Powder & Wig will present The Laramie Project at 5:00 p.m. in Given Auditorium on Friday and at 8:00 p.m. on Saturday. It is a play about the 1998 murder of Matthew Shepard, a homosexual teen living in Laramie, WY. The play takes up the problem of bullying and violence directed toward LGBT youth. Andrew Cox ’11J, one of the students organizing the conference, is directing the play. Tickets are two dollars.
Associate Professor of American Studies and Christian A. Johnson Associate Professor of Integrative Liberal Learning Margaret McFadden, the faculty advisor for The Bridge, will give an endnote speech on Sunday at 11 a.m. in the Pugh Center about how to take the momentum from the conference and channel it toward a productive future.
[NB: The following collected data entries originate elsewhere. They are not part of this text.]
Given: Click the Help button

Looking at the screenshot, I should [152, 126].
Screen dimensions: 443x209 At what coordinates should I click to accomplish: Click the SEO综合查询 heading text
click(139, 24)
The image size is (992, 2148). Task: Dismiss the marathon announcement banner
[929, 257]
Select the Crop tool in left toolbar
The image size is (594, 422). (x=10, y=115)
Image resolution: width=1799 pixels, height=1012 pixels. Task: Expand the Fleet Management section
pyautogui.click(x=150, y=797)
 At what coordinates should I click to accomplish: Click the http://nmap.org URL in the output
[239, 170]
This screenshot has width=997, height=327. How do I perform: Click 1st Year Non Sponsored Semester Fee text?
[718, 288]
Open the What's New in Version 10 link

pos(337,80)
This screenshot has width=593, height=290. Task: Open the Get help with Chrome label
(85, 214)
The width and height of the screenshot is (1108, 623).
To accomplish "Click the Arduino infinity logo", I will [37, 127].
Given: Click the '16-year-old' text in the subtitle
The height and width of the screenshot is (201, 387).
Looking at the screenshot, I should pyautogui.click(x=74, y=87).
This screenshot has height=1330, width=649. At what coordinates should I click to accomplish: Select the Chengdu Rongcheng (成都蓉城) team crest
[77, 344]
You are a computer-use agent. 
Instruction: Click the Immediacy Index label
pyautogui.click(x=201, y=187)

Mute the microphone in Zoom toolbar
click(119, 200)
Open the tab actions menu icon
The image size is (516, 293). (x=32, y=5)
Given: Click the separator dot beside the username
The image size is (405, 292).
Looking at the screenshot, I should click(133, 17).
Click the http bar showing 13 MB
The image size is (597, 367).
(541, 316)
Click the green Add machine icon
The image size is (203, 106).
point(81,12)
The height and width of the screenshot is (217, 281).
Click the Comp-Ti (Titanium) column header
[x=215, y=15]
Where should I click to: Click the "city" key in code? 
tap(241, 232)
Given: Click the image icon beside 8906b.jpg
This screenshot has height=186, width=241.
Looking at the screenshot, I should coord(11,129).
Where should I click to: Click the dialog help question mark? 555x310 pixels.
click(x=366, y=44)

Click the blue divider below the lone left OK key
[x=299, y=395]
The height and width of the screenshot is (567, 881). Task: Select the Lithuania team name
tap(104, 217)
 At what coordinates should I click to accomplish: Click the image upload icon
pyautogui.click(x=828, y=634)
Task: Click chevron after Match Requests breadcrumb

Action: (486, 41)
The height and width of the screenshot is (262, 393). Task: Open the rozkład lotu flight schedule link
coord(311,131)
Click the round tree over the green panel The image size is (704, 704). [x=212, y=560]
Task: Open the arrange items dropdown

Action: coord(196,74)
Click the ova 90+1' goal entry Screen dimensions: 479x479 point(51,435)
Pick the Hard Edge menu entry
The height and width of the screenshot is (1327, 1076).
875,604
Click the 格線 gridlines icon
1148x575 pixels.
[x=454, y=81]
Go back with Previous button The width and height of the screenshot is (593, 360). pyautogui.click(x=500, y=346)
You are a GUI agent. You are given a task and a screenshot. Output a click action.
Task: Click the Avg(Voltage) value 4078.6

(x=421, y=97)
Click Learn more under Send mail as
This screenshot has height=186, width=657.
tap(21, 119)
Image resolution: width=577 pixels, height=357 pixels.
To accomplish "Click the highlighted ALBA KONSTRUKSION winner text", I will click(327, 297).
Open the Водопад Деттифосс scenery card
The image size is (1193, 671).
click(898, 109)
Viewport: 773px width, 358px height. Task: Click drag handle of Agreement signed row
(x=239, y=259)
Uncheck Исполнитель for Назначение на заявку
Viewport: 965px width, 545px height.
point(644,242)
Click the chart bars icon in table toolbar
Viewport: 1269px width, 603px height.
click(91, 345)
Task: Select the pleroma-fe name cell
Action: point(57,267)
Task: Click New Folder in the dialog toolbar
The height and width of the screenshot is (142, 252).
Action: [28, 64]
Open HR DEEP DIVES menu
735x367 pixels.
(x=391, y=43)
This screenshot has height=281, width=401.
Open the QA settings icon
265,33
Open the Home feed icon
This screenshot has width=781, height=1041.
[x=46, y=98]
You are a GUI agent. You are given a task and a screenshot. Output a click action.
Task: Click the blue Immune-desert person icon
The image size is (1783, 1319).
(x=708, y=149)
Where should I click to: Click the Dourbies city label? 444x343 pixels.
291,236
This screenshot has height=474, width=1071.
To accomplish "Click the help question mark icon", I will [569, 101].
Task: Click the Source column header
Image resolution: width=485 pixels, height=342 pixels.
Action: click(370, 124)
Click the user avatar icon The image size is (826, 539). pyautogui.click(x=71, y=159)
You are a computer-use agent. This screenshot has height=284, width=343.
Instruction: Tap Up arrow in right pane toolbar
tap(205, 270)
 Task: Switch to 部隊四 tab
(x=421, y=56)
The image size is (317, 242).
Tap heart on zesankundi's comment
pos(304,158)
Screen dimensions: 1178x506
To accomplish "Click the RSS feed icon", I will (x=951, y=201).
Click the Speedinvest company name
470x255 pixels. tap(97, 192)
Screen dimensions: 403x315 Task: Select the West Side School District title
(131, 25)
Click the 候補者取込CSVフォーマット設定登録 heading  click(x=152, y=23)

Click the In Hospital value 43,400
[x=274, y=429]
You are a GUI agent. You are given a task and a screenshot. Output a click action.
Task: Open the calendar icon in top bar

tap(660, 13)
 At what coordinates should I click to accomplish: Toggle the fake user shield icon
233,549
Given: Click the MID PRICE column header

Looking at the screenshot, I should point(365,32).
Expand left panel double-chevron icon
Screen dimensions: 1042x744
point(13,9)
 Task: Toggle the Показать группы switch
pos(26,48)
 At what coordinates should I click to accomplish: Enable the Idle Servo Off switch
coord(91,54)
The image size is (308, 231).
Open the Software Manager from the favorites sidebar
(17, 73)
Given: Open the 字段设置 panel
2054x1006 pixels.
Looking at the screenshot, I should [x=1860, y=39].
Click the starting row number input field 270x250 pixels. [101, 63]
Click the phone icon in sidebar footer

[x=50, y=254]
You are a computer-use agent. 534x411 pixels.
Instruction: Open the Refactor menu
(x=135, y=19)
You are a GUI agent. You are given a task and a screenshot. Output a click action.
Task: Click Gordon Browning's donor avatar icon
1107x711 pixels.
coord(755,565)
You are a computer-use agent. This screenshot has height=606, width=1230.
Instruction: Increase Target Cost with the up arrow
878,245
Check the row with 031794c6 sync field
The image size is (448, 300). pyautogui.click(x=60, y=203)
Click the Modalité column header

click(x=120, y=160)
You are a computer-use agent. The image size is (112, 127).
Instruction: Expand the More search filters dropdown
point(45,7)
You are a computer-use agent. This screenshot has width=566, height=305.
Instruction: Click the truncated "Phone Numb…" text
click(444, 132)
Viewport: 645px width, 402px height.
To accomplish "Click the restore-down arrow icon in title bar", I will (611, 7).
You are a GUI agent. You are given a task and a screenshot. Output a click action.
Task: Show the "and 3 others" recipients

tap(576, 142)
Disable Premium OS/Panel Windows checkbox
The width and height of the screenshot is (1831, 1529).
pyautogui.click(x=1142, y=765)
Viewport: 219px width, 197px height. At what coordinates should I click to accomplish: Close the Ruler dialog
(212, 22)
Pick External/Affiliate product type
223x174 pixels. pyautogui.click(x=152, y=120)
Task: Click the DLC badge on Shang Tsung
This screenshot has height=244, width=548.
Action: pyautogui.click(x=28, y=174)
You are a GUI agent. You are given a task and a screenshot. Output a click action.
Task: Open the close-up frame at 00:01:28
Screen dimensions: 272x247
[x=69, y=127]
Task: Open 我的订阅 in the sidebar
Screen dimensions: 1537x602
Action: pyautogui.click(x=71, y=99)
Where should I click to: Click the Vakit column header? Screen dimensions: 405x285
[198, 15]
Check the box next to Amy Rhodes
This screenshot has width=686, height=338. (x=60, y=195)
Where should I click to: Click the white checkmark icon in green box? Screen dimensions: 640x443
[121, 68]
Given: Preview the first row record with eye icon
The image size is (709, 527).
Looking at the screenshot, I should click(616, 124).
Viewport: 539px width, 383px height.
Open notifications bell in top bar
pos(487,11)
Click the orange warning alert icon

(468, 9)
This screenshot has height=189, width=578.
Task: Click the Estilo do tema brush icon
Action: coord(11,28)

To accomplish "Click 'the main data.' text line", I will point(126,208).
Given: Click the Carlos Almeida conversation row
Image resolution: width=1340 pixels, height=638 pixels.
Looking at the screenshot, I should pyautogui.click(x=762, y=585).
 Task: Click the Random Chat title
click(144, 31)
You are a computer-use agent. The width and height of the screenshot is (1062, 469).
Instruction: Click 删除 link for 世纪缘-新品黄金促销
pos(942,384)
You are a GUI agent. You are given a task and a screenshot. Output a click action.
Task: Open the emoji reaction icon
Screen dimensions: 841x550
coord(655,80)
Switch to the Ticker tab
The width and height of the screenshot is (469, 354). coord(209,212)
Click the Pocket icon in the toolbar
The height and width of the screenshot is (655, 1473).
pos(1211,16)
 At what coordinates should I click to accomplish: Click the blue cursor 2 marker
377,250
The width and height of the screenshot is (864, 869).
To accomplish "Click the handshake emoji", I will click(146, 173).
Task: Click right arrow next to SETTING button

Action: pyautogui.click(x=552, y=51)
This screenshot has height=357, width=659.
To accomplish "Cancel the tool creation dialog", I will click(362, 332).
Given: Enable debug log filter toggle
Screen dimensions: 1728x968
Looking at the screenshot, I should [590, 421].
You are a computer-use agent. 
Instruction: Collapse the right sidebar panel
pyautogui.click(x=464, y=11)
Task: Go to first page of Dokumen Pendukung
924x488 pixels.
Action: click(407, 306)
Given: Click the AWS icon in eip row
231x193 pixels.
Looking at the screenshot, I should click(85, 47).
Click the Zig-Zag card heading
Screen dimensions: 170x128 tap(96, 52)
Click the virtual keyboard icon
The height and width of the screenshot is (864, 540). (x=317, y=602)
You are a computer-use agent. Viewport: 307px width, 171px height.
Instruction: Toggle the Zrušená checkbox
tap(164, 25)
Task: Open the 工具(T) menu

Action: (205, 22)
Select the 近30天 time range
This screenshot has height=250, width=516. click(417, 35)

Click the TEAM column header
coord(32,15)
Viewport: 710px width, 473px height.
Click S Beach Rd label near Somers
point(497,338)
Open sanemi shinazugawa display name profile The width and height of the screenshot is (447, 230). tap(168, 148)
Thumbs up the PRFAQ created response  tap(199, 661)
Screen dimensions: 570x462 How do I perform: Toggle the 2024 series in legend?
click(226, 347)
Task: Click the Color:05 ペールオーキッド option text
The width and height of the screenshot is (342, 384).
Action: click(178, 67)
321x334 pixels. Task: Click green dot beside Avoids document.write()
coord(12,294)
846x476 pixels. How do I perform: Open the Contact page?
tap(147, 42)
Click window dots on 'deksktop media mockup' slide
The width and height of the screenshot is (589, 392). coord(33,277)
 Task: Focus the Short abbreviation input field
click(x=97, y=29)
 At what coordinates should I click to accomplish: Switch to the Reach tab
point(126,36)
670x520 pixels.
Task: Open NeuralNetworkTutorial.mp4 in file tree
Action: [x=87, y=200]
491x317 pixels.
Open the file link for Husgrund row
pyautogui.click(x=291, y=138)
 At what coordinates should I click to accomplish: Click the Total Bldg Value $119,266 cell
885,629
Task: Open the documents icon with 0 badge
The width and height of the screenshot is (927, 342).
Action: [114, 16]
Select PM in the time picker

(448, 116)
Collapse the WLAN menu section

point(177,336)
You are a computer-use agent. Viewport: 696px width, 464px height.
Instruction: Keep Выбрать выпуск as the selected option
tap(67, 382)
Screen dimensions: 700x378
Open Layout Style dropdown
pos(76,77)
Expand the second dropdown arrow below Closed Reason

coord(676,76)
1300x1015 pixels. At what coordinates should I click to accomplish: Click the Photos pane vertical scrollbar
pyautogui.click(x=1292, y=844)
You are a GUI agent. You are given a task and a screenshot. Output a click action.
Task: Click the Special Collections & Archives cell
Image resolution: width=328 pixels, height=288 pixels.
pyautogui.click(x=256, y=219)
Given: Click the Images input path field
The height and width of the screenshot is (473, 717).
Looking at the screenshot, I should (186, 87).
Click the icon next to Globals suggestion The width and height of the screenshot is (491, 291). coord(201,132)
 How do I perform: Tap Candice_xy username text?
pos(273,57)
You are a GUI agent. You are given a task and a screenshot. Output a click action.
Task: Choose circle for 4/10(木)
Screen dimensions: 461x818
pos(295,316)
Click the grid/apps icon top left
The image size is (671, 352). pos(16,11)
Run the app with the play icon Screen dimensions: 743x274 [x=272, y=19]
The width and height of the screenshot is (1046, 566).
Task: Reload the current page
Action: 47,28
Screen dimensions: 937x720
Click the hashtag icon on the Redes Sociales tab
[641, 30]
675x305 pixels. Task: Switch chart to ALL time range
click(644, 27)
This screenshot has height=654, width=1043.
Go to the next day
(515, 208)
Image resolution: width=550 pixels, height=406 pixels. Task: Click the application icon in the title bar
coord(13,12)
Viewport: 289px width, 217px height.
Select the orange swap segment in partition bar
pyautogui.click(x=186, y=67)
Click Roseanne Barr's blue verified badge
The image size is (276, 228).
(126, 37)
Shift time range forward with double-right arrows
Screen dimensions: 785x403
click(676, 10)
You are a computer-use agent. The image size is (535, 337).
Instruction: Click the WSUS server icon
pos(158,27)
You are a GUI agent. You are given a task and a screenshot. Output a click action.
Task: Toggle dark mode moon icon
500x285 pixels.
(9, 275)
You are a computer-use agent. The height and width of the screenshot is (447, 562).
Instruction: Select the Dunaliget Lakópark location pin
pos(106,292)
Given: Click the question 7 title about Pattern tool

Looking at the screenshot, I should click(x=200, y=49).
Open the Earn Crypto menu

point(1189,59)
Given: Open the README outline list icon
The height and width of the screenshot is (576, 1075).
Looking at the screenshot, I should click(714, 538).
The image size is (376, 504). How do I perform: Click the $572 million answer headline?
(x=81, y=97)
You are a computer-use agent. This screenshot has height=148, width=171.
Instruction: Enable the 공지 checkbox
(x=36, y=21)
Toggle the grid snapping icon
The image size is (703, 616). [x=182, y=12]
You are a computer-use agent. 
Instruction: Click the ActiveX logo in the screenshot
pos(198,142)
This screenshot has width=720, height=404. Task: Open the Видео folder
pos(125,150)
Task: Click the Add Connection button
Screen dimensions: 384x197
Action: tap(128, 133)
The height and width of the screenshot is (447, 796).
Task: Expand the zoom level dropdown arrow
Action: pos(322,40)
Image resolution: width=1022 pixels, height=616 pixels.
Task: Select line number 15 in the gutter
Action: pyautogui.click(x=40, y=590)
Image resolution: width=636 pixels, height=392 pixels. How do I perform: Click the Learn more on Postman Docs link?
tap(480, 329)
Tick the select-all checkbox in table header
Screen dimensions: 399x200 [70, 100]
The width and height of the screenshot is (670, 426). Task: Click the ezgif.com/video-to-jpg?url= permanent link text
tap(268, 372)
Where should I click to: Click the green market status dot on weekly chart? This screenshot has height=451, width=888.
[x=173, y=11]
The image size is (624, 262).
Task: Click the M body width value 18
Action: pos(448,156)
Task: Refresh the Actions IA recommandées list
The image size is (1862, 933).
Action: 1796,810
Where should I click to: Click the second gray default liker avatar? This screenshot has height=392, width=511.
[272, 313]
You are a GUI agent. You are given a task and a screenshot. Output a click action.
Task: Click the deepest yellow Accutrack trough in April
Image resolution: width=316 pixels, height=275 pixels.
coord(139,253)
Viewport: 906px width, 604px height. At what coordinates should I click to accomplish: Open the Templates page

She will also speak about ways in which faculty and staff can aid students in improving community inclusiveness.
During the conference, the Bridge’s leaders hope to foster meaningful discussions that will prompt future activism, strengthen campus communities and increase networking efforts among New England colleges. “In light of the recent attention paid to LGBT issues, particularly suicides, in the media, this is an opportune time to push for change,” Acosta said.
The Bridge leadership said that their experience at the Williams conference convinced them that the College has fallen behind other NESCAC schools in terms of LGBT student leadership and faculty and staff support. The College’s queer community is especially lacking in involved faculty allies and resource centers. “This is a chance to alter Colby’s reputation and prove that we are a community who supports and loves its LGBT brothers and sisters,” Acosta said. She said that organizing a conference of this scale is setting a substantial precedent for the future.